* TRY IT
Which lines run from the line with "منزل (1152, 40)" through the line with "[سعر جيد HN20 الكرات الدقيقة الزجاجية المجوفة للبناء" in the entries below? Print them exactly, both ends included, and nothing more.

* RECORDS FOR THE EXERCISE
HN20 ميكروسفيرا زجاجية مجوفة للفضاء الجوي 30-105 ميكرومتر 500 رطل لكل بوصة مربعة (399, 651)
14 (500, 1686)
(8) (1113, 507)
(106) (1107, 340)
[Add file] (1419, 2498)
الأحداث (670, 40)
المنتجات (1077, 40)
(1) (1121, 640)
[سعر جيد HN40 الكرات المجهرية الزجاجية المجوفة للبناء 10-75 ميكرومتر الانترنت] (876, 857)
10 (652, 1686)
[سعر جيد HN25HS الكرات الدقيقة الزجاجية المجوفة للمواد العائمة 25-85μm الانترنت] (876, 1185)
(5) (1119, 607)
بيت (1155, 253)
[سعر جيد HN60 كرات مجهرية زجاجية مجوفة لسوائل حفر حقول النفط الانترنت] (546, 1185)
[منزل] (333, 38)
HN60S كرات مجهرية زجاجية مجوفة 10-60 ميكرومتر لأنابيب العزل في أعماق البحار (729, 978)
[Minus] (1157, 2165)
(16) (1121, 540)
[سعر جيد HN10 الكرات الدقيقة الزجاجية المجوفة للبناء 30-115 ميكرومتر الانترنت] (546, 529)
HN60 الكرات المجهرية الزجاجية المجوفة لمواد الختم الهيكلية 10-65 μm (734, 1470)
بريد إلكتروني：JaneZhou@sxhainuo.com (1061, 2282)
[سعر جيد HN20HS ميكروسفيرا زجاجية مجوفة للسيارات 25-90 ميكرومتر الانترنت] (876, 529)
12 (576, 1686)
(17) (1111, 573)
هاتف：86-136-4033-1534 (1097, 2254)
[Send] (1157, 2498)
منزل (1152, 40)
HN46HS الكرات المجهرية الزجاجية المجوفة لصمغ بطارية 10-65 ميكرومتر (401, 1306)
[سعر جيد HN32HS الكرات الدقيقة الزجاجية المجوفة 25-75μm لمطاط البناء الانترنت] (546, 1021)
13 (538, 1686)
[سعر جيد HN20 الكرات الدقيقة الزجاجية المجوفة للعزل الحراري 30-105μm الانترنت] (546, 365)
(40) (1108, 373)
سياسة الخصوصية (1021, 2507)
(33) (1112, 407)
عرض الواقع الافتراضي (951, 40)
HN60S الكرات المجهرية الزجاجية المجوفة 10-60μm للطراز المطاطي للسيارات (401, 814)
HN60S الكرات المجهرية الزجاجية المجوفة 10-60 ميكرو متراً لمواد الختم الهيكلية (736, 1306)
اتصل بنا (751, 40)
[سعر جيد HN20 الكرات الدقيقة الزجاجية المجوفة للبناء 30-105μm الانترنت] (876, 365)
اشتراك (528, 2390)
...
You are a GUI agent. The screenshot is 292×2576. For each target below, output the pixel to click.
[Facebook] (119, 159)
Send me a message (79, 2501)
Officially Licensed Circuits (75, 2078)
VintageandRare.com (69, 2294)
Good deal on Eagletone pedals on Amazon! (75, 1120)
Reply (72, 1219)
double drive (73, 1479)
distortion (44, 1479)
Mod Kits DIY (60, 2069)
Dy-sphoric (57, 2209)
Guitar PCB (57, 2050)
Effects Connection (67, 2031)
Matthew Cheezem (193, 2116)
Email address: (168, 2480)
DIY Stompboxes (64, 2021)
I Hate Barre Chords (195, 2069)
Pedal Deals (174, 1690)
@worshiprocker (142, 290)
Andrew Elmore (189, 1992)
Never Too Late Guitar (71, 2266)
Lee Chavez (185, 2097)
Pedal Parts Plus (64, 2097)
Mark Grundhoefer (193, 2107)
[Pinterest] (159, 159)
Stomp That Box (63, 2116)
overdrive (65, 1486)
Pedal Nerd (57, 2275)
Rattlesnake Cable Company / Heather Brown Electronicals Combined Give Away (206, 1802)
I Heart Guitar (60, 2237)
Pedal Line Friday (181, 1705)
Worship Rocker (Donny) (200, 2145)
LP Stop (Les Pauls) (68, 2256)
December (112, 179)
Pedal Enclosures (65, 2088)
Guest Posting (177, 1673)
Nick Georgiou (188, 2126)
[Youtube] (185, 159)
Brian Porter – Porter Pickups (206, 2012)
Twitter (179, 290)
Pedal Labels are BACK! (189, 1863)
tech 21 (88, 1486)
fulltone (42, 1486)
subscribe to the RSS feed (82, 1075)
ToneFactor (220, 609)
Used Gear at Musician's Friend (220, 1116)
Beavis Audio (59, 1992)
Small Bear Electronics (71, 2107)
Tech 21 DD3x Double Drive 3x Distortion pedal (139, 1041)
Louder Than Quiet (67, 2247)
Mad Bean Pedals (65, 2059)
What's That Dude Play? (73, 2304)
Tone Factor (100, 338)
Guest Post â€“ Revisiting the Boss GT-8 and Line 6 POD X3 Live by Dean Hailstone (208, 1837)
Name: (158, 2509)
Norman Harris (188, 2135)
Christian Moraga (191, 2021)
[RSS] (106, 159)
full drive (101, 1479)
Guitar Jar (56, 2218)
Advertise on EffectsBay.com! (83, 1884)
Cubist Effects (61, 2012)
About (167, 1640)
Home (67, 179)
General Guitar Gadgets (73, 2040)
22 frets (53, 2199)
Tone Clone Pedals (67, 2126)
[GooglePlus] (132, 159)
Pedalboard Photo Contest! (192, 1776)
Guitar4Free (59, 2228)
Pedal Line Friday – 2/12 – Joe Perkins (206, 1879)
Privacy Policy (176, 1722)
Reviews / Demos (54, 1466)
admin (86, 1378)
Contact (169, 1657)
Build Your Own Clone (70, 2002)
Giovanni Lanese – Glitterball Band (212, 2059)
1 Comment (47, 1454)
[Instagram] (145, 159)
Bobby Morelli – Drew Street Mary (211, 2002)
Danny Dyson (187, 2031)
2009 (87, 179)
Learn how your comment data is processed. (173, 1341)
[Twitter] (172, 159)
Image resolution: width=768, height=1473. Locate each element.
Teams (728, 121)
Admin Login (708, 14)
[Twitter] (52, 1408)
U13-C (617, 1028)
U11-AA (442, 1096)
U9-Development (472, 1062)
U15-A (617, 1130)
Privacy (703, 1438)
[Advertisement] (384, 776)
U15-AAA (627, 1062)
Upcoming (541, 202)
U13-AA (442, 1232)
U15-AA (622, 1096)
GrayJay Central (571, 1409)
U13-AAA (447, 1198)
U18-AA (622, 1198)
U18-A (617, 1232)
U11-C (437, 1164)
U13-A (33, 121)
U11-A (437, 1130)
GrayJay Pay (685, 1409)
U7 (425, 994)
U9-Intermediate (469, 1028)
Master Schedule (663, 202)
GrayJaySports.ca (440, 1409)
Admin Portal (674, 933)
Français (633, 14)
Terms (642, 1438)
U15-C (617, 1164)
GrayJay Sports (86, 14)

* TASK SOLUTION
منزل (1152, 40)
HN46HS الكرات المجهرية الزجاجية المجوفة لصمغ بطارية 10-65 ميكرومتر (401, 1306)
[سعر جيد HN32HS الكرات الدقيقة الزجاجية المجوفة 25-75μm لمطاط البناء الانترنت] (546, 1021)
13 (538, 1686)
[سعر جيد HN20 الكرات الدقيقة الزجاجية المجوفة للعزل الحراري 30-105μm الانترنت] (546, 365)
(40) (1108, 373)
سياسة الخصوصية (1021, 2507)
(33) (1112, 407)
عرض الواقع الافتراضي (951, 40)
HN60S الكرات المجهرية الزجاجية المجوفة 10-60μm للطراز المطاطي للسيارات (401, 814)
HN60S الكرات المجهرية الزجاجية المجوفة 10-60 ميكرو متراً لمواد الختم الهيكلية (736, 1306)
اتصل بنا (751, 40)
[سعر جيد HN20 الكرات الدقيقة الزجاجية المجوفة للبناء 30-105μm الانترنت] (876, 365)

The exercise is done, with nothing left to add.